--- Excerpted text Enclosed Below ---
Other studies the authors use to support the protocol are based on data from other viral outbreaks, like H1N1 and SARS-CoV, as well as other medical conditions, like nonviral acute respiratory distress syndrome and sepsis. The researchers did not conduct a randomized controlled trial of MATH+ for patients with COVID-19 because, as they write in the article, they did not believe they had the clinical equipoise required for such a study.

“With respect to each of the individual ‘core’ therapies of MATH+, all authors felt the therapies either superior to any placebo or possessed evidence of minimal risk and cost compared to potential benefit,” they wrote in the paper.

“With a new disease, it is totally reasonable to take your best guess at a therapy,” wrote F. Perry Wilson, MD, MSCE, director of the Clinical and Translational Research Accelerator at Yale University School of Medicine, in an email to Medscape. “When there is limited information, you go with what you have. What I take issue with here is the authors’ implication that that’s where the scientific process stops. In my mind, it’s actually just the beginning.” Every investigator believes his or her intervention is beneficial but is not sure — that’s why they conduct a randomized controlled trial, Wilson said.

“Without robust trials, we are left with too many options on the table and no way to know what helps — leading to this ‘throw the book at them’ approach, where you just pick your favorite molecule and give it,” said Wilson. 

Sam Parnia, MD, PhD, associate professor of medicine and director of critical care and resuscitation research at NYU Langone, echoed this sentiment: “Many of the individual components could be expected to provide benefit and combining therapies is something physicians often do,” Parnia said in an email to Medscape. “I think this is a promising approach; however, this ultimately needs to be studied.”

The article includes previously unpublished observational mortality rates from two hospitals where the physicians have used the protocol: United Memorial Hospital in Houston, Texas and Norfolk General Hospital in Norfolk, Virginia. At United Memorial, MATH+ was “systematically” followed for patients admitted to the hospital, and at Norfolk General it was followed for patients admitted to the ICU. The two hospitals treated 140 and 191 COVID-19 patients with MATH+, respectively, as of July 20.

The average observed hospital or 28-day mortality rate at United Memorial was 4.4% and at Norfolk General was 6.1%, for a combined mortality rate of 5.1%. The researchers compared this rate with reported outcomes from 10 studies of more than 400 hospitals in the United States (72 hospitals), the United Kingdom (386), and China (3). The mortality rate for COVID-19 patients at these hospitals ranged from 15.6% to 32%, for an average mortality rate of 22.9%.

The difference in average mortality rates represents a “more than 75% absolute risk reduction in mortality” with MATH+, according to the authors. The data from other hospitals were reported from January to early June, representative of death rates early in the pandemic and before the announcement of the RECOVERY trial results spurred increased use of dexamethasone. 

The new numbers may not be convincing to other physicians.
--- End of Enclosed Excerpted text ---
--- Supplied material Enclosed Below ---
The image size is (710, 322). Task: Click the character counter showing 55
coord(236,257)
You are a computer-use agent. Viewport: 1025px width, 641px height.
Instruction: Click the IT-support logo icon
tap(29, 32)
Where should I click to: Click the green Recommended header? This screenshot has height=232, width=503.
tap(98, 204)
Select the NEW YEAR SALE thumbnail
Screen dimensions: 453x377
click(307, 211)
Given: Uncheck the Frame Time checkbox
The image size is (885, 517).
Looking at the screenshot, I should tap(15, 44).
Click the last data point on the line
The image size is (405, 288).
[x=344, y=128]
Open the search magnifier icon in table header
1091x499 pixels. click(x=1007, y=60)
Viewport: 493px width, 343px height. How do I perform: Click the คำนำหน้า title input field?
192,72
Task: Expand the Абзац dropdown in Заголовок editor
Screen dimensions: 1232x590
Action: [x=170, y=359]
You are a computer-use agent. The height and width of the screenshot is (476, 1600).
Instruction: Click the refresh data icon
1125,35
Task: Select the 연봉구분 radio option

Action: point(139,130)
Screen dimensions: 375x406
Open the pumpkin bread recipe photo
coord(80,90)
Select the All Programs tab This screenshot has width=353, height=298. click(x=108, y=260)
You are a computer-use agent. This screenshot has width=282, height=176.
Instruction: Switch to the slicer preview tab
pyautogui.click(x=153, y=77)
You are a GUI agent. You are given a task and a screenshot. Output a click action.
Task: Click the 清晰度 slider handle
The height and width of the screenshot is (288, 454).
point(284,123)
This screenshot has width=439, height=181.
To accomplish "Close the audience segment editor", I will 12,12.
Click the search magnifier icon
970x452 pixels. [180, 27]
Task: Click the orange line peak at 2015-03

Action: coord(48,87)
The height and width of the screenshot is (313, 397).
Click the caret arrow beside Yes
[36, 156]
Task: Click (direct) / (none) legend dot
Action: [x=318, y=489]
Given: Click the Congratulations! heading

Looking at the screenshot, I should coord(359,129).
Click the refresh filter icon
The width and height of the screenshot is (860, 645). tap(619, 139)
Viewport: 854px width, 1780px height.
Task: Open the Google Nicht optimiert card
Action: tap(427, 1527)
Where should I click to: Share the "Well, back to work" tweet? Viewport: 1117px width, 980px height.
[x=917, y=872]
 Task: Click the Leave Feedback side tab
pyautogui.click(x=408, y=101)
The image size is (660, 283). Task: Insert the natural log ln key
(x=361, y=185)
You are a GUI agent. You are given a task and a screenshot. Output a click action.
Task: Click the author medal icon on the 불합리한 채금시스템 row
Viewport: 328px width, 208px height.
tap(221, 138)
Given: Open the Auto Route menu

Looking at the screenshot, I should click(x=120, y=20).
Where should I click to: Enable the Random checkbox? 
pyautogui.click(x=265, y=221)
--- End of Enclosed Supplied material ---
- What the task asks
From the text above on the MATH+ protocol, set down verbatim the part that opens with the words containing "The difference in" and closes with "increased use of dexamethasone.".

- Reply
The difference in average mortality rates represents a “more than 75% absolute risk reduction in mortality” with MATH+, according to the authors. The data from other hospitals were reported from January to early June, representative of death rates early in the pandemic and before the announcement of the RECOVERY trial results spurred increased use of dexamethasone.